▶ **Aim of the exercise**
Lines containing the word "arrows" are the ones to copy from the records below.

▶ **Supplied records**

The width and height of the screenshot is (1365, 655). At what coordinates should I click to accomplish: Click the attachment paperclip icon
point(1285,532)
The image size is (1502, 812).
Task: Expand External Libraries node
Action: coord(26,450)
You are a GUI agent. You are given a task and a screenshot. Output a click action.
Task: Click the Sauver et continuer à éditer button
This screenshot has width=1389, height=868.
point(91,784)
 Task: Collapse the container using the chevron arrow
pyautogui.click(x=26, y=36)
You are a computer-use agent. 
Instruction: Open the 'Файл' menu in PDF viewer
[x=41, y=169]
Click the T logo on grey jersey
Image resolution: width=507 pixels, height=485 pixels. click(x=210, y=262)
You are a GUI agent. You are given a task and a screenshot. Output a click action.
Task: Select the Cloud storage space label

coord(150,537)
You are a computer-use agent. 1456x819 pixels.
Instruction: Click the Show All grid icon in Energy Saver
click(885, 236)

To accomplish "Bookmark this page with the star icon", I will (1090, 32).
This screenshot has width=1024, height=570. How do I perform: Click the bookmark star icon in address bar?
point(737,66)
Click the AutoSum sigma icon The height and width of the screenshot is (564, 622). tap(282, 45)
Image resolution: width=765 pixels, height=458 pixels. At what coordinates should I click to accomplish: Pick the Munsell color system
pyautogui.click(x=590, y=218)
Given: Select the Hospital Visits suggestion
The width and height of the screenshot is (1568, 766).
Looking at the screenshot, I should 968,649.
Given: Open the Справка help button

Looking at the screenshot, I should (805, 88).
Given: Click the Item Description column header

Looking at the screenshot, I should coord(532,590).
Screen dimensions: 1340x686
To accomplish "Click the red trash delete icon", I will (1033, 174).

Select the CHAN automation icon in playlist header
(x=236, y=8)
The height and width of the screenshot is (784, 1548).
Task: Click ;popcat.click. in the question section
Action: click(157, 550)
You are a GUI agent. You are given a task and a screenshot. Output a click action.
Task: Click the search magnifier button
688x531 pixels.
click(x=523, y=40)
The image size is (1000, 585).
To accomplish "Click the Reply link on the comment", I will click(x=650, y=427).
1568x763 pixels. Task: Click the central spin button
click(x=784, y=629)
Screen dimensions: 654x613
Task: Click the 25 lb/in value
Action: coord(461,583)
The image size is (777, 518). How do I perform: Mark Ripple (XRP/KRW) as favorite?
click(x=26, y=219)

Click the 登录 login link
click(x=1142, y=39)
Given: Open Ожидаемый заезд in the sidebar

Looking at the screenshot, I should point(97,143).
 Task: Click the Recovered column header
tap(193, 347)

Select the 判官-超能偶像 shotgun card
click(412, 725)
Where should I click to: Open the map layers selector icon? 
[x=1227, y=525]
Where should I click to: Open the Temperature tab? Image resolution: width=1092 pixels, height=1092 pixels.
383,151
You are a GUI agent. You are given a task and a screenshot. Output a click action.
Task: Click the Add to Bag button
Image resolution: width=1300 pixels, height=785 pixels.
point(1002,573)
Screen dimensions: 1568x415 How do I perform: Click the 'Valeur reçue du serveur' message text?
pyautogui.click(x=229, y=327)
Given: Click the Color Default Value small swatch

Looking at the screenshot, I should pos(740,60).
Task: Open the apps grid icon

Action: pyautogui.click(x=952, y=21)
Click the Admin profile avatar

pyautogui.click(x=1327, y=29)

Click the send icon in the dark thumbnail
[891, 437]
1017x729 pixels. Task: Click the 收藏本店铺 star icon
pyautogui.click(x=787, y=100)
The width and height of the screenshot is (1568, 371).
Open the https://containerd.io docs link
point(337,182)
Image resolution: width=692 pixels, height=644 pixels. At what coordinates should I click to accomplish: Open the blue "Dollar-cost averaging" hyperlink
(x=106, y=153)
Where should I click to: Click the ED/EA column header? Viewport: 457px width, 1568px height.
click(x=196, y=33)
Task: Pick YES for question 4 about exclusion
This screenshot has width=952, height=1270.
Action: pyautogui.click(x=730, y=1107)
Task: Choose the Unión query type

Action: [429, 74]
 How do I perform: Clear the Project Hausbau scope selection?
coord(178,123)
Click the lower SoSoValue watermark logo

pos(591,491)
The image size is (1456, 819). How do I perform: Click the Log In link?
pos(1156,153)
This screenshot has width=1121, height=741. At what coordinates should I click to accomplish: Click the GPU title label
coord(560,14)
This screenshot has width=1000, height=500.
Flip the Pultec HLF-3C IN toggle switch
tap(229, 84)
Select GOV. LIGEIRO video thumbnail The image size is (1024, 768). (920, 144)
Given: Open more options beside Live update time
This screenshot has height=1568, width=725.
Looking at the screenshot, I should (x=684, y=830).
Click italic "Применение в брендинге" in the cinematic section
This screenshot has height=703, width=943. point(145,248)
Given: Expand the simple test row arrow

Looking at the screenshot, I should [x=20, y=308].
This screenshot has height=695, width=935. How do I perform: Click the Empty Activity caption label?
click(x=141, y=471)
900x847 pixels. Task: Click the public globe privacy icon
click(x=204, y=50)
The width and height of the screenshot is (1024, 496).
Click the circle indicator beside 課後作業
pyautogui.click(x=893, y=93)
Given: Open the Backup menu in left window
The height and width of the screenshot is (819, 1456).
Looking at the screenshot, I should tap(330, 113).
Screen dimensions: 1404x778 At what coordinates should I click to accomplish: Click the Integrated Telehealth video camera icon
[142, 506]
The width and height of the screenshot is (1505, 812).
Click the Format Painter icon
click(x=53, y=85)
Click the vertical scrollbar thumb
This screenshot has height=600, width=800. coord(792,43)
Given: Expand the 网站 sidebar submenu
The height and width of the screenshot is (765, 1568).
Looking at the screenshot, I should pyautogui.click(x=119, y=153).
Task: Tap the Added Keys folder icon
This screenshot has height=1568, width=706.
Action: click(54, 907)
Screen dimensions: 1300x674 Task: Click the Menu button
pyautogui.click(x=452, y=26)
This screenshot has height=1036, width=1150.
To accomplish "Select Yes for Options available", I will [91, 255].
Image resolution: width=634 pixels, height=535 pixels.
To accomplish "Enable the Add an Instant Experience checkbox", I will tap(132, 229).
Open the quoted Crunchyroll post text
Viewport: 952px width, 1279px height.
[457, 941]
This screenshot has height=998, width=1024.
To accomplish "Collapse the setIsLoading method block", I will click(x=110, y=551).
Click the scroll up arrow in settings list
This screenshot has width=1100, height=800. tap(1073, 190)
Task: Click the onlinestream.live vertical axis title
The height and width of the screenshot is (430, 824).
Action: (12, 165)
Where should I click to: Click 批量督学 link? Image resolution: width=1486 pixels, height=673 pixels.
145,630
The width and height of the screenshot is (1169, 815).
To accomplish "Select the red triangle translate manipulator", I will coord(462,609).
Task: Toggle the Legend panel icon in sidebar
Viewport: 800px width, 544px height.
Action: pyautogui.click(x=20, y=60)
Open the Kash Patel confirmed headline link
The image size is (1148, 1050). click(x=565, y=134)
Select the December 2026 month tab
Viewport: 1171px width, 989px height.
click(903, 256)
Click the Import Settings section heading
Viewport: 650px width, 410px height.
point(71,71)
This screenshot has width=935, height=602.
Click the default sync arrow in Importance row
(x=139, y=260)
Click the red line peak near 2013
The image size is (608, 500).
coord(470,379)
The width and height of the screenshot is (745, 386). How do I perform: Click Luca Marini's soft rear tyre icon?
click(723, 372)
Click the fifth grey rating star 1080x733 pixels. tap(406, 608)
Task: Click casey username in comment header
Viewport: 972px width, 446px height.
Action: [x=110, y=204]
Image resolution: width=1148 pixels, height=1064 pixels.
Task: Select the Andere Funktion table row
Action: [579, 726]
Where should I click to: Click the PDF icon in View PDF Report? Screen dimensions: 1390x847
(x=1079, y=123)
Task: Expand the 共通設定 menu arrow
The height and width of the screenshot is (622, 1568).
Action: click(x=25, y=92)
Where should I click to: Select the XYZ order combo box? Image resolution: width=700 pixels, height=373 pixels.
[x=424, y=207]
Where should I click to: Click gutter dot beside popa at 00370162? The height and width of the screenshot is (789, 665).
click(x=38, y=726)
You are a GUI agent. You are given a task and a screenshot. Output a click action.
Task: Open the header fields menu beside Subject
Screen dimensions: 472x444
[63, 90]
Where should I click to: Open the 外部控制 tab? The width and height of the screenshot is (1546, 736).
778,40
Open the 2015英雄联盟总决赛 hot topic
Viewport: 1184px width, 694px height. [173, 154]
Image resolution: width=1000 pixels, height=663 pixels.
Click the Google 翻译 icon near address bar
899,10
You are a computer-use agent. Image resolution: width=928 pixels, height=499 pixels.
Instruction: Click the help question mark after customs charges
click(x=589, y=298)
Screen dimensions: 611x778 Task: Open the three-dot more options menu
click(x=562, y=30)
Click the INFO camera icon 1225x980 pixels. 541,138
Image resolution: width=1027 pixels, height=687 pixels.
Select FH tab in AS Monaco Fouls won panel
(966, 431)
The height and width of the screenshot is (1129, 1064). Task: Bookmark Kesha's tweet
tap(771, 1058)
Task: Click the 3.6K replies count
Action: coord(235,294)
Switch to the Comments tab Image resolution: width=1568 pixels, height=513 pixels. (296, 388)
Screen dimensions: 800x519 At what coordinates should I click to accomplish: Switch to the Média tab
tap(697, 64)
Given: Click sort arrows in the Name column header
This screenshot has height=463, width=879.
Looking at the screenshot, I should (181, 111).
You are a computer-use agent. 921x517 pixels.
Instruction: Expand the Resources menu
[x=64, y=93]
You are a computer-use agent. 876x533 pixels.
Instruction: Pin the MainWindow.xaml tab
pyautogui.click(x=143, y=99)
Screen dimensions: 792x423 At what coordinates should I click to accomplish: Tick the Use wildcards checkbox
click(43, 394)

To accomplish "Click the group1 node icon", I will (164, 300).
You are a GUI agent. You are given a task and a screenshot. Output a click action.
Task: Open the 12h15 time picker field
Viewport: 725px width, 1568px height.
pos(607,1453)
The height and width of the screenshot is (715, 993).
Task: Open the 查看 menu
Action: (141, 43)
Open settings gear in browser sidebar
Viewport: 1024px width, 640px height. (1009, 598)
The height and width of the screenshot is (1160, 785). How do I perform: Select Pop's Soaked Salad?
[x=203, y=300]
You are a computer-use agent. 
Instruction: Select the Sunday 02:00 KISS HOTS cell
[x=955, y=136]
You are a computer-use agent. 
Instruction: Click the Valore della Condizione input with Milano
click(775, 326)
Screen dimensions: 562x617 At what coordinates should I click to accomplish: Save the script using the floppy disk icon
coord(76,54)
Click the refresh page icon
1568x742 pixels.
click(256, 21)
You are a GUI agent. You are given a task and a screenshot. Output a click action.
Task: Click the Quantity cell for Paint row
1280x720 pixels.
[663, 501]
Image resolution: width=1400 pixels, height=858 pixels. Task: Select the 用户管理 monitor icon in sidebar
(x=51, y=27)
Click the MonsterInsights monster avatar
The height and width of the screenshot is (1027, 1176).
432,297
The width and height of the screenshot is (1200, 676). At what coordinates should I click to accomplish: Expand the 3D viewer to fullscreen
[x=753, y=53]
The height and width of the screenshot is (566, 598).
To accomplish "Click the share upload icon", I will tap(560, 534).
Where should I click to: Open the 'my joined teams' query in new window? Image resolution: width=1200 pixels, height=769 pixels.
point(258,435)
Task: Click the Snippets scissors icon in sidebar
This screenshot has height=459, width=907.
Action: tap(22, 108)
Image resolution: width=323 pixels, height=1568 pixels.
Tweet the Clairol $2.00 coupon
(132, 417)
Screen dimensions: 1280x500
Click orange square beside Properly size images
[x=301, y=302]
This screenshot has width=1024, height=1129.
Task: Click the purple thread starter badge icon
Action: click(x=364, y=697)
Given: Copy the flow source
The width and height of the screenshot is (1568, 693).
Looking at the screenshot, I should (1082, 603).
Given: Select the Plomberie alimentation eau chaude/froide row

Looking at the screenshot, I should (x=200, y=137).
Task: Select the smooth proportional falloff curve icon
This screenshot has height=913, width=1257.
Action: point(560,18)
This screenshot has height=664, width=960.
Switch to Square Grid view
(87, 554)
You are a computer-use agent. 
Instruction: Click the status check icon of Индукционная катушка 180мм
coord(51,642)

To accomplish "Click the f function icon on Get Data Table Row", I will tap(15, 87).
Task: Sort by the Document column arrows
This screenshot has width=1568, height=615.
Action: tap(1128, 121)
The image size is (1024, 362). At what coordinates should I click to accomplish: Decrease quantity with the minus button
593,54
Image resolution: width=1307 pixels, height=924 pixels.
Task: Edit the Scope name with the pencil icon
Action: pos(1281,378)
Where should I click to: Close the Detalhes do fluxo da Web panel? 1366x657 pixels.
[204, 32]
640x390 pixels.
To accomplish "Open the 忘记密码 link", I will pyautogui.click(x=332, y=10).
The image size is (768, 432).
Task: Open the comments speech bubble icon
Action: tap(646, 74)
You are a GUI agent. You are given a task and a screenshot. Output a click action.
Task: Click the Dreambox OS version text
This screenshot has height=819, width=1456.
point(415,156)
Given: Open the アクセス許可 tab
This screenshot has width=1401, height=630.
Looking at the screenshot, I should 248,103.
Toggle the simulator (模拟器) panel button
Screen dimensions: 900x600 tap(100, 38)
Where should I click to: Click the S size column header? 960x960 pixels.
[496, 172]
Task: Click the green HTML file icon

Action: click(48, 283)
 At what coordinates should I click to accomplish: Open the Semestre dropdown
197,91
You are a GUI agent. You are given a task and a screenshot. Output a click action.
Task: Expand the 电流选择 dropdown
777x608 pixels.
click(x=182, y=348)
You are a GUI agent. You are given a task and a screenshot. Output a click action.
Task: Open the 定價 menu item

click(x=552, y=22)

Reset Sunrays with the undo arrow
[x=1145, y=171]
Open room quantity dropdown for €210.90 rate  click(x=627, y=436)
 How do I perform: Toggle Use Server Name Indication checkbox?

▶ **Problem solution**
Given: Click sort arrows in the Name column header
Task: Sort by the Document column arrows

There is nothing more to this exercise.